Stated goal
Write out, as a numbered list, the lines of the entries below that begin at the line containing "Task: Click the export config icon" and end after the line containing "This screenshot has height=506, width=492.", leaving out any blank lines.

Given data
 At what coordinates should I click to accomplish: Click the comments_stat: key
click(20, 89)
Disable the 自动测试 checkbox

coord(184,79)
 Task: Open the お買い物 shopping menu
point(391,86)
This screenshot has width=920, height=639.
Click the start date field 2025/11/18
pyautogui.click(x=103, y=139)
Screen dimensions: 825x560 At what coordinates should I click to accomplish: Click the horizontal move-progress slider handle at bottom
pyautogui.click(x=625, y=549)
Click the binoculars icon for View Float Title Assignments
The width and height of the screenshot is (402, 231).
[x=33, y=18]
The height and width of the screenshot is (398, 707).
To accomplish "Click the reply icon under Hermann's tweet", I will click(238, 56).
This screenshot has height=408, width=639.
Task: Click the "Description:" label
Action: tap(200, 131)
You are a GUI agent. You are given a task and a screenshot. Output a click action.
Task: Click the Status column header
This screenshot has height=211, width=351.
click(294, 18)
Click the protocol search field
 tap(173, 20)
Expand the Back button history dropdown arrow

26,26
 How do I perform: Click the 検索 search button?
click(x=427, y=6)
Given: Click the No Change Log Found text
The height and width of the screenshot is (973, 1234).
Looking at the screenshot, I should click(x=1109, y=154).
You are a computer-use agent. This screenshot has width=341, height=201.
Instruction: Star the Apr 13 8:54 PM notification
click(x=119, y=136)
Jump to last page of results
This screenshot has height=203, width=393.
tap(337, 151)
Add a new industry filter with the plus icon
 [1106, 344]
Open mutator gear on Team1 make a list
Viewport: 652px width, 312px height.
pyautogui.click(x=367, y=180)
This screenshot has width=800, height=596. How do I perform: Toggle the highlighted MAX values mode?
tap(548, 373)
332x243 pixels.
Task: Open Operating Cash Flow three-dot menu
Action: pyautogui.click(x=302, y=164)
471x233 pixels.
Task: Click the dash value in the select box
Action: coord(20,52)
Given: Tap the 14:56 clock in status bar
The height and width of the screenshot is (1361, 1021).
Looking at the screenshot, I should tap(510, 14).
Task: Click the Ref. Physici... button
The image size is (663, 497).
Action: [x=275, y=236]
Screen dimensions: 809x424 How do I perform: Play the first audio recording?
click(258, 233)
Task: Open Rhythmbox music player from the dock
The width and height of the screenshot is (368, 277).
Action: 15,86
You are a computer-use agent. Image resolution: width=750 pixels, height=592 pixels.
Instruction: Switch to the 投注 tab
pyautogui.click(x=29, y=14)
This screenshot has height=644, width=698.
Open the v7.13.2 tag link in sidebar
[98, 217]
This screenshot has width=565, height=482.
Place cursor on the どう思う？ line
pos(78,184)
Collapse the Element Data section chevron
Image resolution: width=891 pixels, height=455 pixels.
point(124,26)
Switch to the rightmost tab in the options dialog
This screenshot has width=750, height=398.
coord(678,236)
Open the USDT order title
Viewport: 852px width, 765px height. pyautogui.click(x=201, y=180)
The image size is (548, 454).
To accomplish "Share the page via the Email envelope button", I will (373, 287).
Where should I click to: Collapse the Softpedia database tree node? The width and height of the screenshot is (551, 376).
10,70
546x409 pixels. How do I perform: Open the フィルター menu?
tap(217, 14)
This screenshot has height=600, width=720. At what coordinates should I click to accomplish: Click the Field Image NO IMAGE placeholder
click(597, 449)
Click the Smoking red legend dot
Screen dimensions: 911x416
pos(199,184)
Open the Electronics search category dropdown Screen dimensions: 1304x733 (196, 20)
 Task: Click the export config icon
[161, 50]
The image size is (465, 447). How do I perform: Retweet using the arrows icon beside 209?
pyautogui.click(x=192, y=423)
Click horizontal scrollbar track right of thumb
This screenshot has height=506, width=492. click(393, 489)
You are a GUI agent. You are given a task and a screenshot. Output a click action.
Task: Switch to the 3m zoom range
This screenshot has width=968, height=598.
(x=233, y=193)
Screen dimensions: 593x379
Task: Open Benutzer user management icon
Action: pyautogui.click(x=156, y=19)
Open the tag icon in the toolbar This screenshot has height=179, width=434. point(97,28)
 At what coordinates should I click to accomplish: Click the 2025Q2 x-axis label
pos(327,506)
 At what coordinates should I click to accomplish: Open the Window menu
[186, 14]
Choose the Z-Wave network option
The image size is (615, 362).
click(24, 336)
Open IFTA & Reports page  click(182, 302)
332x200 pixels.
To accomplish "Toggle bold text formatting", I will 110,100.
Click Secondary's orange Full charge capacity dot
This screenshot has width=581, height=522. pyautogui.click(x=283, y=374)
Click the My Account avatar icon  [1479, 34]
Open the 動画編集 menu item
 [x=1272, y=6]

Right answer
1.  Task: Click the export config icon
2. [161, 50]
3. The image size is (465, 447). How do I perform: Retweet using the arrows icon beside 209?
4. pyautogui.click(x=192, y=423)
5. Click horizontal scrollbar track right of thumb
6. This screenshot has height=506, width=492. click(393, 489)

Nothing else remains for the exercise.